Acquia provides a default SSL certificate that only covers your application’s default Acquia domains (*.acquia-sites.com). If a custom SSL certificate is installed on your application, it will overwrite the default certificate for your domains.
SSL termination on Cloud Platform
Cloud Platform terminates SSL requests at the load balancing layer. Acquia also offers certain end-to-end encryption capabilities in Cloud Platform. For more information about end-to-end encryption, contact your Account Manager.
Roles and permissions for SSL management
Cloud Platform provides the following two permissions for managing SSL:
- Install or remove SSL certificates for the non-production environments
- Install or remove SSL certificates for the production environment
By default, users with the Administrator, Team Lead, and Senior Developer roles have the preceding permissions, and users with the Developer role do not. For more information, see roles and permissions.

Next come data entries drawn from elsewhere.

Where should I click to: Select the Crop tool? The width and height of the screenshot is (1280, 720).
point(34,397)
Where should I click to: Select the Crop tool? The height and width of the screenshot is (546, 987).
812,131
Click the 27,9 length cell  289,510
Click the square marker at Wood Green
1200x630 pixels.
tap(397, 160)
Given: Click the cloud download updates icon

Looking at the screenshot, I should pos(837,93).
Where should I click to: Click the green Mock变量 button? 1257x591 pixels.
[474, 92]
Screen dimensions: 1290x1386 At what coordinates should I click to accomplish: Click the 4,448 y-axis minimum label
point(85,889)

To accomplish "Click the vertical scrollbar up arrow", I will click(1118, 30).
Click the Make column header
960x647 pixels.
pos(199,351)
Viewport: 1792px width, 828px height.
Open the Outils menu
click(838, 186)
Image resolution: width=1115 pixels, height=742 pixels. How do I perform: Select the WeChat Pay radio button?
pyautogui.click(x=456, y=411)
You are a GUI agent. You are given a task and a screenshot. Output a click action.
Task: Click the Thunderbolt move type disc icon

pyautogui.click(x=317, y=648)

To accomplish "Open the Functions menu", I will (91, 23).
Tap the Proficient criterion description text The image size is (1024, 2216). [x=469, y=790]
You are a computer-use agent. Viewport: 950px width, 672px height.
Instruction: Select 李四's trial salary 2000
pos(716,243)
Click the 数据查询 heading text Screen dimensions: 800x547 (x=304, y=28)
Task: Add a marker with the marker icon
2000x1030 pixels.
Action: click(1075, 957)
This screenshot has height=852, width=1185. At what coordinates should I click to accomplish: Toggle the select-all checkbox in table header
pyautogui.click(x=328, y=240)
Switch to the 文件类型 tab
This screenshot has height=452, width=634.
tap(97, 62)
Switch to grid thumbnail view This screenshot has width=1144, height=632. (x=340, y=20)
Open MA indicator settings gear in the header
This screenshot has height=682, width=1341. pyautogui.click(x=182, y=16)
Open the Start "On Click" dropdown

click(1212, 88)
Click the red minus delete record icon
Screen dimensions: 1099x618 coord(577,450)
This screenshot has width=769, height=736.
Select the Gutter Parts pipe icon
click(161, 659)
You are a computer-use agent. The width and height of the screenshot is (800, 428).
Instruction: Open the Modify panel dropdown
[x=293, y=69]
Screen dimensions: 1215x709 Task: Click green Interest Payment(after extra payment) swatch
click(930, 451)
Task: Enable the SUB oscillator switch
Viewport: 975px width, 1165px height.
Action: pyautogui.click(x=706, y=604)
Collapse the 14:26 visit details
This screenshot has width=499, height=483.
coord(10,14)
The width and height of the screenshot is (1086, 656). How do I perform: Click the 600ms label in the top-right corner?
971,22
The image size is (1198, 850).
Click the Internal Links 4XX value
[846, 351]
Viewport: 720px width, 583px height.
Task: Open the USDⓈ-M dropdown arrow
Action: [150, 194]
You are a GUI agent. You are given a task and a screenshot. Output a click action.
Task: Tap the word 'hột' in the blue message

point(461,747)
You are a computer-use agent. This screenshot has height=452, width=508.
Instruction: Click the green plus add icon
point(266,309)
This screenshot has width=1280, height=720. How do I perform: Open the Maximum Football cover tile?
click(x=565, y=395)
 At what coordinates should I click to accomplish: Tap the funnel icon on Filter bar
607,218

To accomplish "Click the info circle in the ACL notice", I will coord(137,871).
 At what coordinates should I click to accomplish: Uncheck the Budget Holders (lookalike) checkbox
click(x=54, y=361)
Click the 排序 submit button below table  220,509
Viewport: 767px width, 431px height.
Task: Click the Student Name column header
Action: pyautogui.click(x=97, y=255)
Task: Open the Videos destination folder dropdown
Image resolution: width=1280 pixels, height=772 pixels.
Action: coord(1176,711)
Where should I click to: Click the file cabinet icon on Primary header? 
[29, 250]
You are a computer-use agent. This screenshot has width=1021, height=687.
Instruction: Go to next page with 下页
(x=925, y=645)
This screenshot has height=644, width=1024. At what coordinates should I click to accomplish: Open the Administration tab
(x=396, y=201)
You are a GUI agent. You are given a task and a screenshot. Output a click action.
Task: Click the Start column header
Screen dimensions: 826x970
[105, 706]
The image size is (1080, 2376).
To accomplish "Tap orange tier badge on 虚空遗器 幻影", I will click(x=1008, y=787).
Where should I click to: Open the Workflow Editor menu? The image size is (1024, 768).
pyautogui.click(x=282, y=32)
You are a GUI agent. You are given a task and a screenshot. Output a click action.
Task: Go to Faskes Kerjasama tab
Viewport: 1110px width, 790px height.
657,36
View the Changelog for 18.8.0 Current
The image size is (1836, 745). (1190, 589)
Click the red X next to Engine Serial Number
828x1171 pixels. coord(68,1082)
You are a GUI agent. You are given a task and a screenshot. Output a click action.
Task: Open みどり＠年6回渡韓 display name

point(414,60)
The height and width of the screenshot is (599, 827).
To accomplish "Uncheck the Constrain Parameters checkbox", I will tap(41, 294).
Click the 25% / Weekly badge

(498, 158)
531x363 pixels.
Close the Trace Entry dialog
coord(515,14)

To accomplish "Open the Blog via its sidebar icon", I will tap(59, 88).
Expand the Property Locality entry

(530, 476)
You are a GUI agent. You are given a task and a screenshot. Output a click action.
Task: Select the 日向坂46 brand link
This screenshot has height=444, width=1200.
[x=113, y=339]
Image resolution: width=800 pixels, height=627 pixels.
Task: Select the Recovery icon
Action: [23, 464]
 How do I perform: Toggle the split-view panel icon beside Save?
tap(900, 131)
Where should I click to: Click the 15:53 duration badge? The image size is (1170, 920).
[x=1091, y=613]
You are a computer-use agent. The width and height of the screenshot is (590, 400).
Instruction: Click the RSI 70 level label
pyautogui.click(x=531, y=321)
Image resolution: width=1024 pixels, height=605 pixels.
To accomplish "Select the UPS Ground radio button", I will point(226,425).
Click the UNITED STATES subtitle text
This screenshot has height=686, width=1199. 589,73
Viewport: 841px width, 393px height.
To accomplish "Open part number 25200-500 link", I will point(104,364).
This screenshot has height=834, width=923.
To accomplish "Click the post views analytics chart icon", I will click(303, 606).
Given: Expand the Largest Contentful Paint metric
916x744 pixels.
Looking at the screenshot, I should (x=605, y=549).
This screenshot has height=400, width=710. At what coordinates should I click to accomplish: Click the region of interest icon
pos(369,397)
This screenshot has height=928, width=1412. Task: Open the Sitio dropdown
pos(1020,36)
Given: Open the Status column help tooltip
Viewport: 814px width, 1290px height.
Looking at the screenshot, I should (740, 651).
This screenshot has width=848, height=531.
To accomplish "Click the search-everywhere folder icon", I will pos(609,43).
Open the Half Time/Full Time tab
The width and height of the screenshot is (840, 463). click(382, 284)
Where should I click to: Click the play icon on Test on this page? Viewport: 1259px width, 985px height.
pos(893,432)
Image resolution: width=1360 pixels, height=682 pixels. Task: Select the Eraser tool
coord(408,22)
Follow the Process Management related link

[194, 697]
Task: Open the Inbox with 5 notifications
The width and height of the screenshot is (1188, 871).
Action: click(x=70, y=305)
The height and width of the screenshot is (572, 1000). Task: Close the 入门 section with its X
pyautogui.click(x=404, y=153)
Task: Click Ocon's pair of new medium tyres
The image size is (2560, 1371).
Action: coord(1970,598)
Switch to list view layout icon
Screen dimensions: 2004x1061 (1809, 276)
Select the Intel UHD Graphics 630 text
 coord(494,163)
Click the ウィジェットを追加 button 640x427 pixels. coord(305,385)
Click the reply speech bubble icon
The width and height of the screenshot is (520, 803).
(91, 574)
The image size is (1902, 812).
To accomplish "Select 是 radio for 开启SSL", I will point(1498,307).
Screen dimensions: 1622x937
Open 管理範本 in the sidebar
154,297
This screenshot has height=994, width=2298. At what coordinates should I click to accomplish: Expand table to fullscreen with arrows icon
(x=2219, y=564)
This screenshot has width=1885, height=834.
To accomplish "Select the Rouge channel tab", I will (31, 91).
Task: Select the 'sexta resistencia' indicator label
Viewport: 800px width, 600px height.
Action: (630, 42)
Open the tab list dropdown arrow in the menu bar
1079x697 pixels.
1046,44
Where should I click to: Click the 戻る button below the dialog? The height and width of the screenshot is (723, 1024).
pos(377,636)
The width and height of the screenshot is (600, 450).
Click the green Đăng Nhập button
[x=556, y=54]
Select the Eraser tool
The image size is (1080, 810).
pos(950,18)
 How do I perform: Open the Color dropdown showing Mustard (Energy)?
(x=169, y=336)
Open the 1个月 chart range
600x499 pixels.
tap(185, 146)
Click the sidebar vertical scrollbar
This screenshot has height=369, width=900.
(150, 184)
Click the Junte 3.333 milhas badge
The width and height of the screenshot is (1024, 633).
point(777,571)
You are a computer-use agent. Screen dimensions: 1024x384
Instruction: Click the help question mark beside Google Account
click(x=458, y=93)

SSL on Cloud Platform Professional
Using legacy SSL certificates for a Cloud Platform Professional subscription incurs an added charge. The charge is per Cloud Platform Professional codebase. For more details, see About Acquia billing.
SSL on Cloud Platform Enterprise
Cloud Platform Enterprise subscriptions incur no extra charge for SSL support. Acquia strongly suggests Cloud Platform Enterprise subscriptions use the standard model.